Comparative Analysis of Prediction of Coronal Mass Ejections (CME) based on Sunspot Activities Using Various Machine Learning Models

In this paper numerous models of Classification Learning Algorithms were used to explore the relation of sunspot counts and coronal mass ejections (CMEs). The aim was to determine the best predictive performance of initiation of CMEs in association with the sunspot counts and solar cycle amongst the models used. The NOAA Daily American Sunspot number and the SOHO/LASCO CME catalogue was processed to create the dataset for implementation in the various classification learning algorithms. Extensive experimentation was done using various features from the catalogues and the most suitable four features (Day, Month, Year and Sunspot counts) were selected as the input nodes for the classification learning.

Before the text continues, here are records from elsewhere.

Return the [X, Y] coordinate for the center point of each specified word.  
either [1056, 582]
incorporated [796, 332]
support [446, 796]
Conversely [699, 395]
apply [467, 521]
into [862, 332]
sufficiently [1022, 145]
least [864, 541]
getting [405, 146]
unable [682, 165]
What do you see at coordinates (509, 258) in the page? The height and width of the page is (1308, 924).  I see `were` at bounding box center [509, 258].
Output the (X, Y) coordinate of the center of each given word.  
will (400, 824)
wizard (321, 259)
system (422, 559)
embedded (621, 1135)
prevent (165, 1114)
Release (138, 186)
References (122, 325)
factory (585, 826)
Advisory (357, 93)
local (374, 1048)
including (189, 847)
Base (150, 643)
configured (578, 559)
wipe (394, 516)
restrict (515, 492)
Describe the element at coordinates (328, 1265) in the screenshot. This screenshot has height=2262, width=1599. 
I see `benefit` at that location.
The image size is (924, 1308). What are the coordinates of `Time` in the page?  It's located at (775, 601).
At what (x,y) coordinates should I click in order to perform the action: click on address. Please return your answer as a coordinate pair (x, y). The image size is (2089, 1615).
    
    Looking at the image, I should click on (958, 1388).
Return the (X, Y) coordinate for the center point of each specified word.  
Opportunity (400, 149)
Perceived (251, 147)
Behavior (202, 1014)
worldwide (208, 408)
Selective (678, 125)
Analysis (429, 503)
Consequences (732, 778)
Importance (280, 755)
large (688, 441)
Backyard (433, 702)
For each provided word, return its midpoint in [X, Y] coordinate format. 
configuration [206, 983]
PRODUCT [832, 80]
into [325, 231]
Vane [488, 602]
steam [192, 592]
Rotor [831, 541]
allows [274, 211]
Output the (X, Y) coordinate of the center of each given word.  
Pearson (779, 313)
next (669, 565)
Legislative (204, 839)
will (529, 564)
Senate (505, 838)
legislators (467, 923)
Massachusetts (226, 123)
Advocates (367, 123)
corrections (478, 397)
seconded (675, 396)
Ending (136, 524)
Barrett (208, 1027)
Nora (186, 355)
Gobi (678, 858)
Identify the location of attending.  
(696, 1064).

In our work a comparative analysis of the performance of accuracy of various classification learning techniques namely, decision tree, nearest neighbor, support vector machine, discriminant, ensembles and logistic regression; was shown on the basis of Receiver Operating Characteristics (ROC) analysis and studying the Confusion Matrices. These classification learning algorithms takes the date and sunspot number as the input and spits out the result of whether a CME will be initiated for that instance or not. The dataset was split using the statistical k-fold cross validation method for the training and testing purpose. It was observed that amongst the various model used here, Ensemble Bagged Tree showed the best performance with an accuracy of 90.8%. Further work can be done on this data set with a better predictive performance through the use of various neural network models.